**Task objective:** A line qualifies if it holds the string "description". Copy every qualifying line from the records.

──────── Extracted data

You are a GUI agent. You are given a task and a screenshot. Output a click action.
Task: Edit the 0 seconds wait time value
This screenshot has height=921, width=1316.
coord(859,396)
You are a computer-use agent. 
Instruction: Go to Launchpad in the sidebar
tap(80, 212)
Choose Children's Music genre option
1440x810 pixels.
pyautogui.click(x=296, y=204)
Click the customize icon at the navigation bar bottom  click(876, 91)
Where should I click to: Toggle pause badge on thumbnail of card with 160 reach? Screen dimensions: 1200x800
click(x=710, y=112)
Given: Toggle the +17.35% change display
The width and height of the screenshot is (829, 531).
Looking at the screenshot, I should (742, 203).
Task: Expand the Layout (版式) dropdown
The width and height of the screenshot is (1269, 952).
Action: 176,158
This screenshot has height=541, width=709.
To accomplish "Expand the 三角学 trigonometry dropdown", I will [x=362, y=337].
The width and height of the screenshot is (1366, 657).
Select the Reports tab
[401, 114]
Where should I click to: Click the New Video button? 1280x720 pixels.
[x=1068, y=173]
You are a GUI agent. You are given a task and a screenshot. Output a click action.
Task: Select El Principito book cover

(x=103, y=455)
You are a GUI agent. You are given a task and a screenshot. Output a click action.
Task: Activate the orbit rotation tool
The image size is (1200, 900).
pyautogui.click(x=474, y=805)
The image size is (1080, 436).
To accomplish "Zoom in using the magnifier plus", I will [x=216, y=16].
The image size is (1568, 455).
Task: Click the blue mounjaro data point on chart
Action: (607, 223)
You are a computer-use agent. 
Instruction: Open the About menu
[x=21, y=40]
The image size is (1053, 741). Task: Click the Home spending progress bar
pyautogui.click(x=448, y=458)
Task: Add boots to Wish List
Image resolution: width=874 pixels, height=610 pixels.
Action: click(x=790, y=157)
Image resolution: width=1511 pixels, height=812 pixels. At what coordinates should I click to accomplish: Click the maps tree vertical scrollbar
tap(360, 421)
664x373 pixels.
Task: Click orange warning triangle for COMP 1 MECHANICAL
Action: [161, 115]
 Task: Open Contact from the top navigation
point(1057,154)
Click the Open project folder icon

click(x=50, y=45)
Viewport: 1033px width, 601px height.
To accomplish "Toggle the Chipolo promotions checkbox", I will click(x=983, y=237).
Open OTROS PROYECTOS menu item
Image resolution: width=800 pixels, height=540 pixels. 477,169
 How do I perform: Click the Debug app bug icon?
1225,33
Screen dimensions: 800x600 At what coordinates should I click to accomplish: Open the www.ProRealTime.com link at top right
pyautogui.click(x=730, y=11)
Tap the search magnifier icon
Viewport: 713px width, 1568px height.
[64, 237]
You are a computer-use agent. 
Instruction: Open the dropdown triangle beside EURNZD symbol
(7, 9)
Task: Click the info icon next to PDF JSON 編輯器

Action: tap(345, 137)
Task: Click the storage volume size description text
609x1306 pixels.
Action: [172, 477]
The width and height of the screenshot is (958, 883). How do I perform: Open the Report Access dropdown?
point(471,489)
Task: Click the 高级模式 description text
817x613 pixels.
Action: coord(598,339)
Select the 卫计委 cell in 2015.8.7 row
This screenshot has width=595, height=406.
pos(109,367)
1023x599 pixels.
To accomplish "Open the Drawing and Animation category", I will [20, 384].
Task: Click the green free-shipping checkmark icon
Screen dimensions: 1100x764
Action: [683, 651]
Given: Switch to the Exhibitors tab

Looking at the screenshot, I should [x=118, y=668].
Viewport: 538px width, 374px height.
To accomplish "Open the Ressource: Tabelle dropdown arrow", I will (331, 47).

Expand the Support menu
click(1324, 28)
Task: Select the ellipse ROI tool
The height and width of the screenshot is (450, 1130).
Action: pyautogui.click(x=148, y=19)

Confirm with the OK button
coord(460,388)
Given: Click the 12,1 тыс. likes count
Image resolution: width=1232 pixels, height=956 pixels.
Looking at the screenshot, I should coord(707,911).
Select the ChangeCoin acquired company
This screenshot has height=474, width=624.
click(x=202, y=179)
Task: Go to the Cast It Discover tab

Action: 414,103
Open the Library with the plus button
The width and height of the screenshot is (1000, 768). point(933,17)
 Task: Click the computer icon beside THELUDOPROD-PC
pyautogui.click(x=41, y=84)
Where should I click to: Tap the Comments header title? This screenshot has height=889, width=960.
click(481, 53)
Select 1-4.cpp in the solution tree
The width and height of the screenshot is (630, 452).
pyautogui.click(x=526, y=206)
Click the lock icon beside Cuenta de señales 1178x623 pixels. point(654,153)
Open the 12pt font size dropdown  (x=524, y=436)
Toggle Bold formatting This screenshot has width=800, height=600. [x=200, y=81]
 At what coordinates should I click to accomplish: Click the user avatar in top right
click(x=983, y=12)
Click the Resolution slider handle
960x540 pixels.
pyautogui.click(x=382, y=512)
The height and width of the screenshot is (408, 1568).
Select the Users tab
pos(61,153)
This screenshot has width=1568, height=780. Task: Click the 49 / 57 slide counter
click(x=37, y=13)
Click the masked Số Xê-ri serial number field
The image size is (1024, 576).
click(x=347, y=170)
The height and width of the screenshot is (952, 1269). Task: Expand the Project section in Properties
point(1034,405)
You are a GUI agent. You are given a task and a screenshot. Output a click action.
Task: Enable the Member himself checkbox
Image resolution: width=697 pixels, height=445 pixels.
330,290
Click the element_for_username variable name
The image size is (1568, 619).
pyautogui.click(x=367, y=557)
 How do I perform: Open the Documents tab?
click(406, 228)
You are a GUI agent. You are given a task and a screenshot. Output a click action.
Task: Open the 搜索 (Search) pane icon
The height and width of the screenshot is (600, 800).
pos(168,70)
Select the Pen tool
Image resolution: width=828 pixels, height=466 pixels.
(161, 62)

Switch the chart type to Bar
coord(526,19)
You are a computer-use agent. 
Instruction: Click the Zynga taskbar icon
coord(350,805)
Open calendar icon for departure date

────────────────

**Written response:**
Task: Click the storage volume size description text
Task: Click the 高级模式 description text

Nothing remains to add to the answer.